RECORDS FOR THE TASK:
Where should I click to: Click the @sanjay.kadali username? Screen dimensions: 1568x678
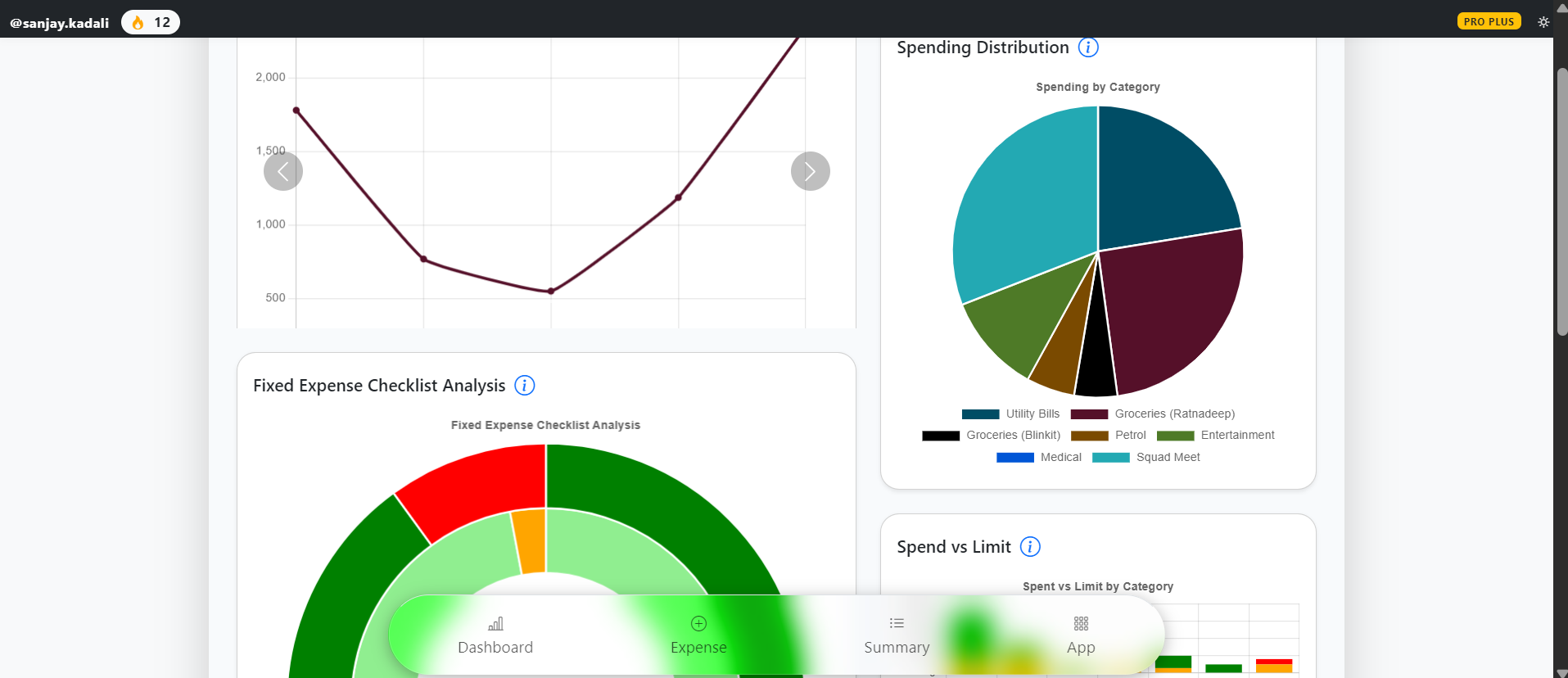(59, 23)
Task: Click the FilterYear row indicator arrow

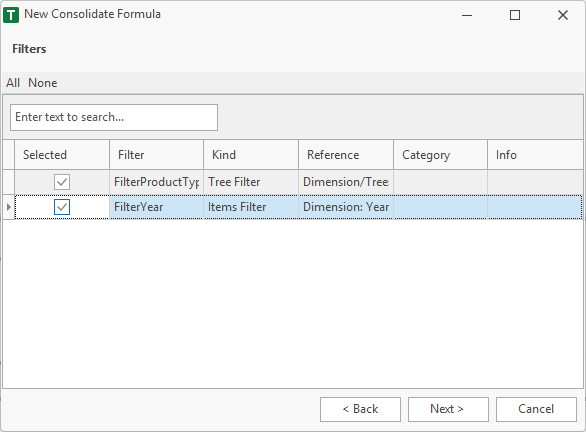Action: coord(9,207)
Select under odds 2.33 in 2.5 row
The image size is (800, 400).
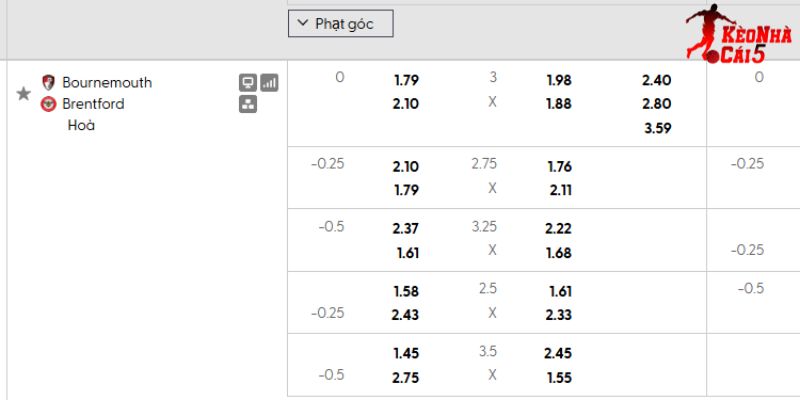[559, 314]
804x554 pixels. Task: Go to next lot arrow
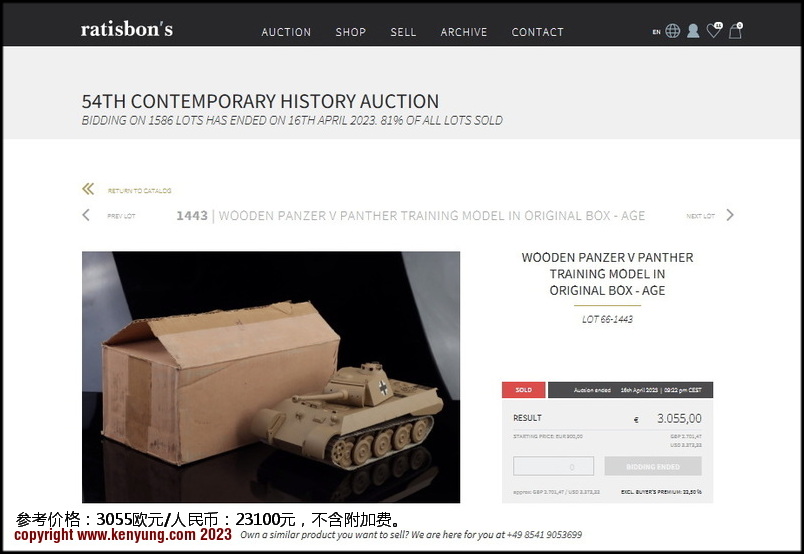click(730, 215)
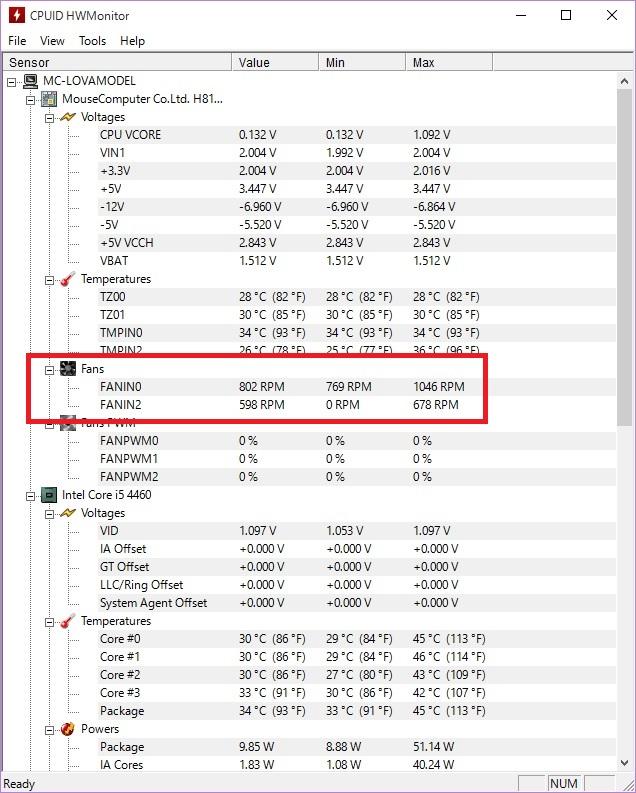The width and height of the screenshot is (636, 793).
Task: Click the Intel Core i5 4460 processor icon
Action: pos(48,495)
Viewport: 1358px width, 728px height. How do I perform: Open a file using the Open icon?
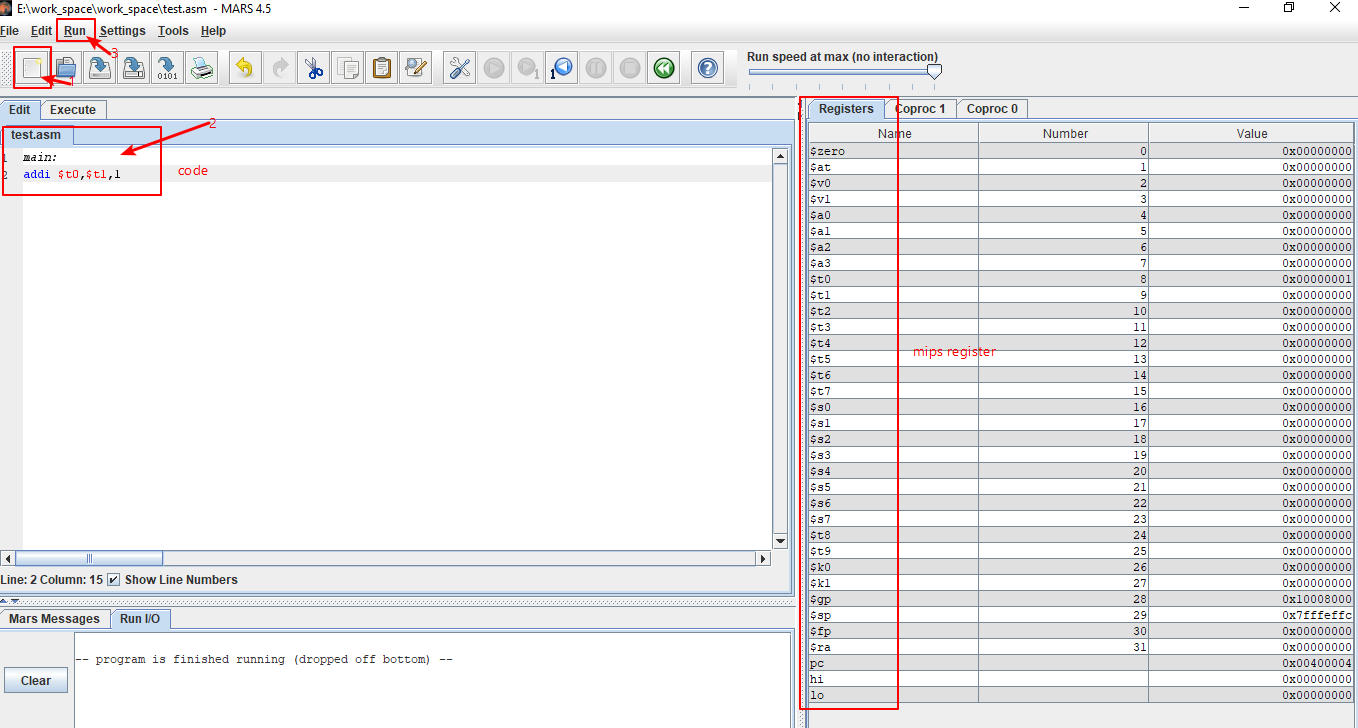(x=65, y=67)
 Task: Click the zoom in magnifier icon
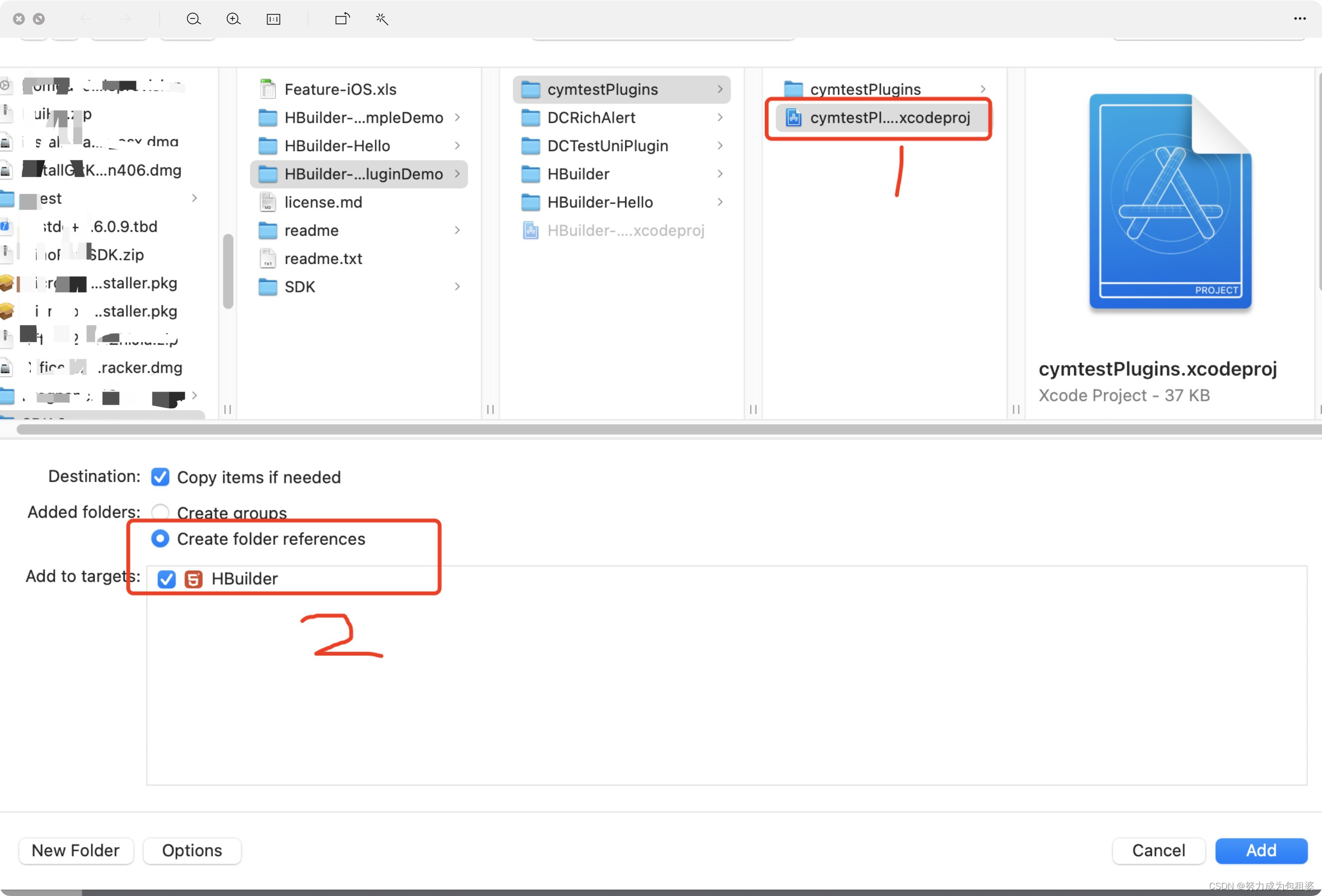(233, 19)
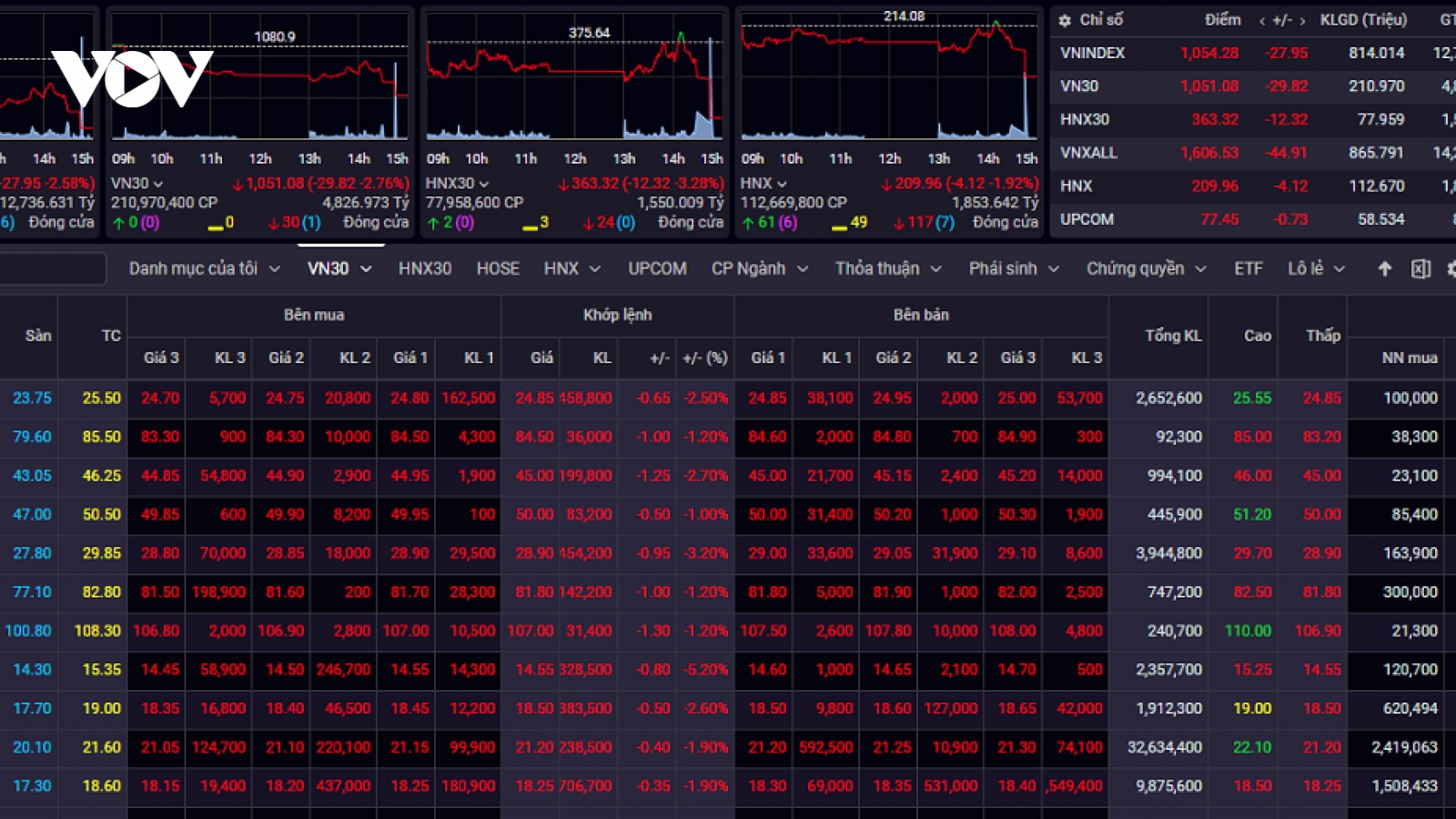The height and width of the screenshot is (819, 1456).
Task: Select the VNINDEX row in the index table
Action: [x=1256, y=53]
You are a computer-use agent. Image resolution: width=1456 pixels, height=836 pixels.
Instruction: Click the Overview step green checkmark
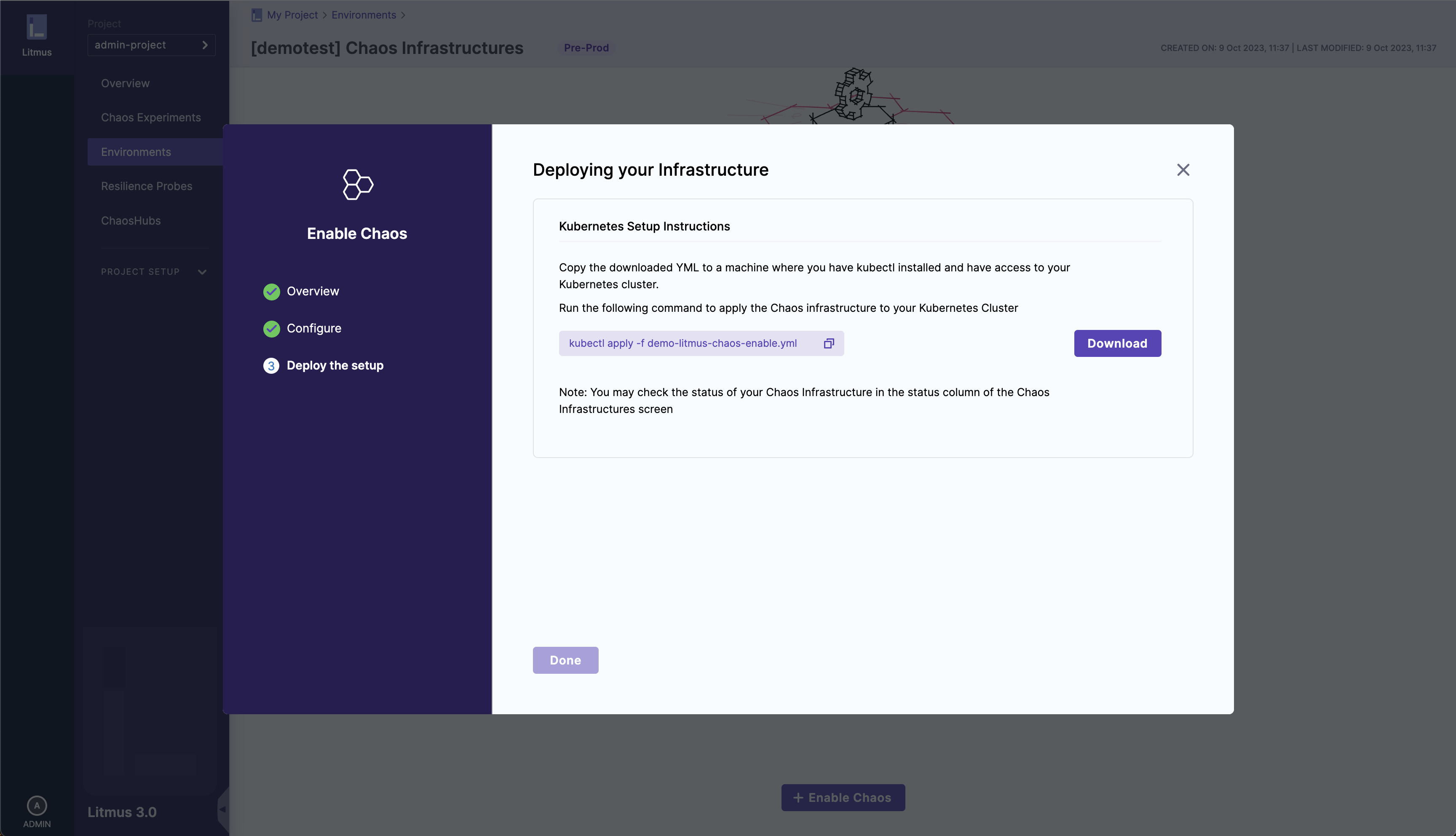271,292
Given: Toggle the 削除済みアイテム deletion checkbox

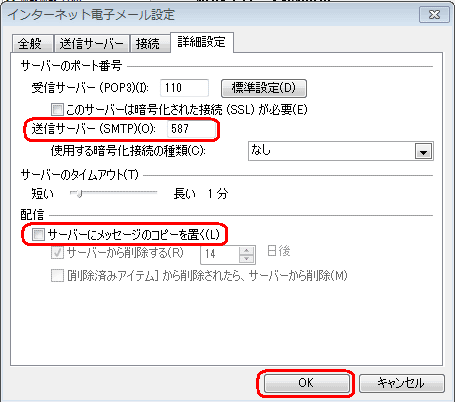Looking at the screenshot, I should coord(57,276).
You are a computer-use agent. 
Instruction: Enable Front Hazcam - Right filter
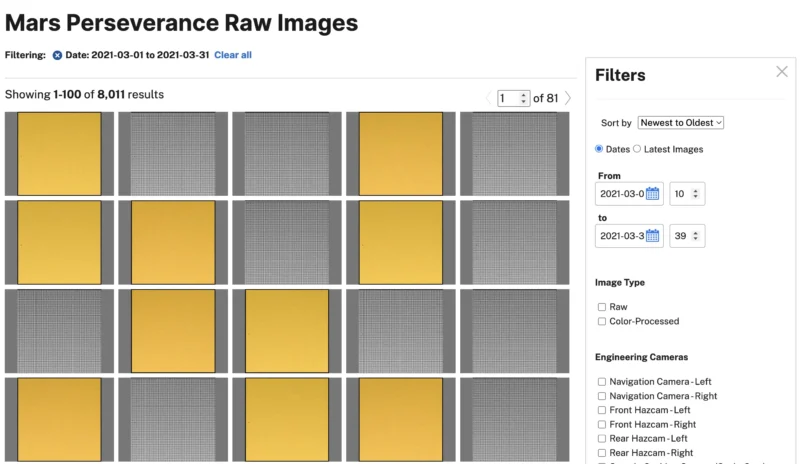(x=602, y=424)
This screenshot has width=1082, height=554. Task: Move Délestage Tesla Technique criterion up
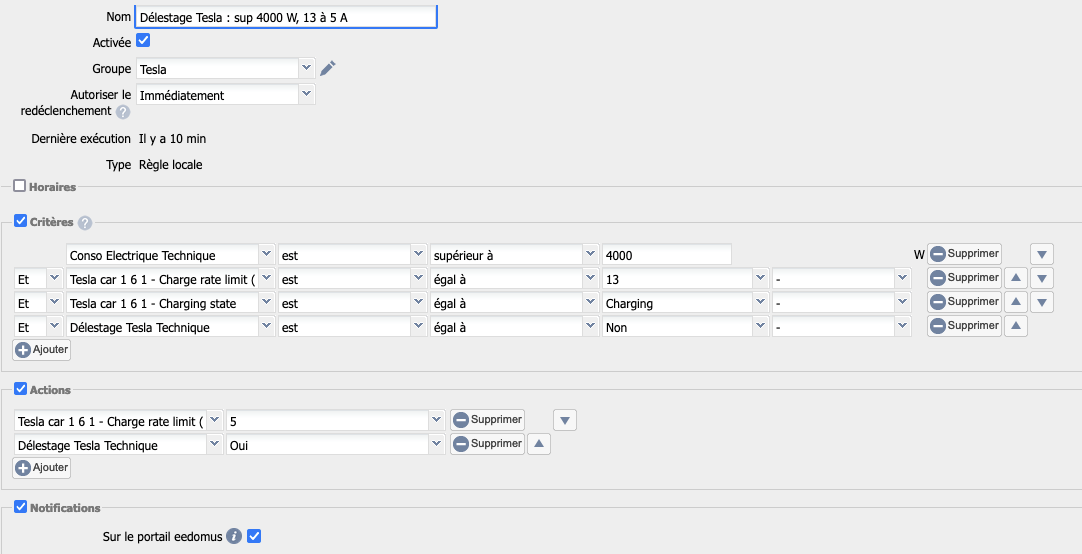[x=1015, y=326]
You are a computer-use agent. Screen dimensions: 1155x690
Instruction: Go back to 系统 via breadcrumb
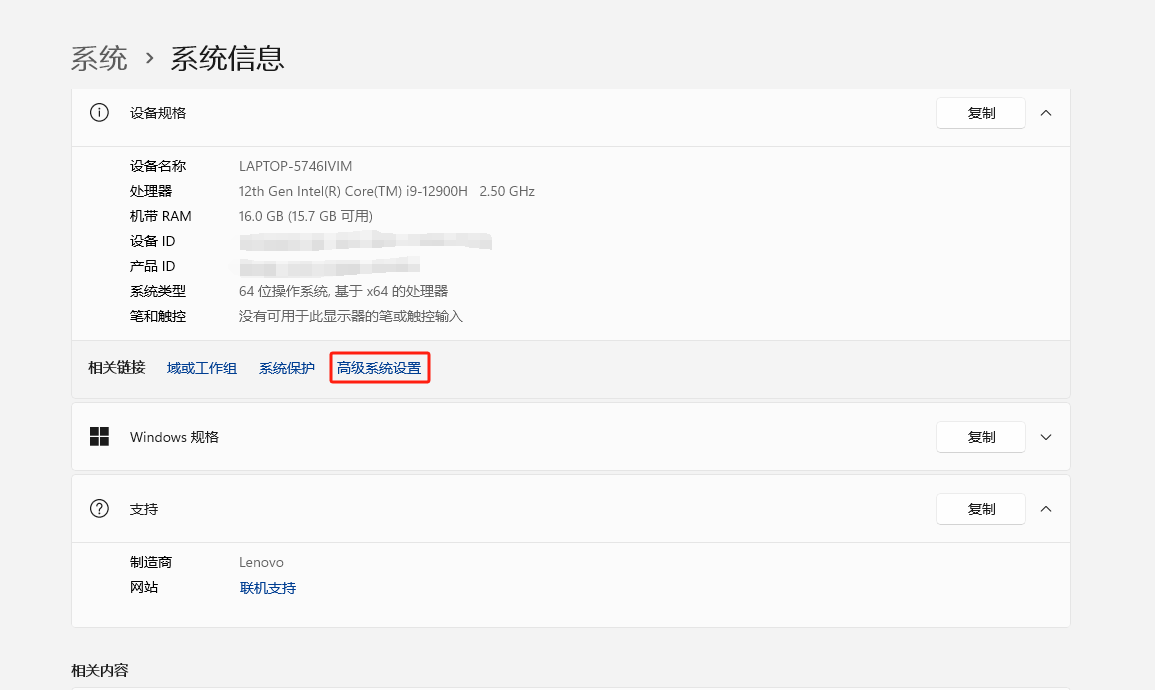99,58
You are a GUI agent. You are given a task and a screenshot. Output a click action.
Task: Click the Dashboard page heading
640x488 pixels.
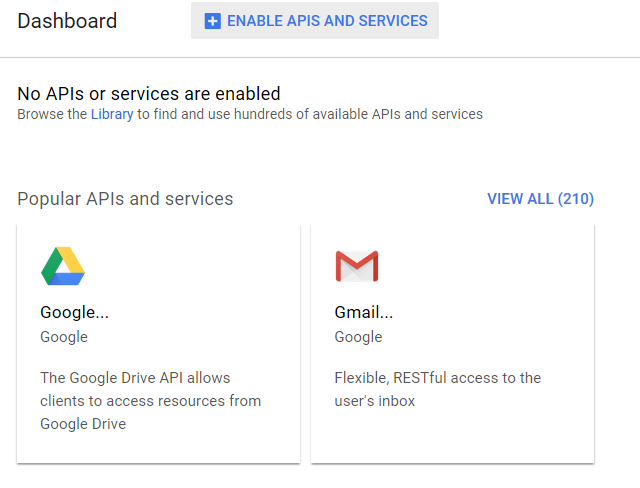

GOAL: Please copy all the records above word for word, leaving out the pictures.

EXERCISE SOLUTION:
Where should I click to: Click the @sanjay.kadali username? Screen dimensions: 1568x678
(59, 23)
Task: Click the FilterYear row indicator arrow

Action: coord(9,207)
Select under odds 2.33 in 2.5 row
The image size is (800, 400).
[559, 314]
804x554 pixels. Task: Go to next lot arrow
click(730, 215)
The width and height of the screenshot is (636, 793).
Task: Click the Intel Core i5 4460 processor icon
Action: pos(48,495)
Viewport: 1358px width, 728px height. How do I perform: Open a file using the Open icon?
(x=65, y=67)
 Task: Click the zoom in magnifier icon
(233, 19)
The height and width of the screenshot is (819, 1456).
Task: Select the VNINDEX row in the index table
Action: [x=1256, y=53]
You are a computer-use agent. Image resolution: width=1456 pixels, height=836 pixels.
Instruction: Click the Overview step green checkmark
271,292
Given: Toggle the 削除済みアイテム deletion checkbox

Looking at the screenshot, I should coord(57,276).
You are a computer-use agent. 
Instruction: Enable Front Hazcam - Right filter
(x=602, y=424)
This screenshot has width=1082, height=554. Task: Move Délestage Tesla Technique criterion up
[x=1015, y=326]
You are a computer-use agent. Screen dimensions: 1155x690
Instruction: Go back to 系统 via breadcrumb
99,58
You are a GUI agent. You are given a task and a screenshot. Output a click action.
Task: Click the Dashboard page heading
640x488 pixels.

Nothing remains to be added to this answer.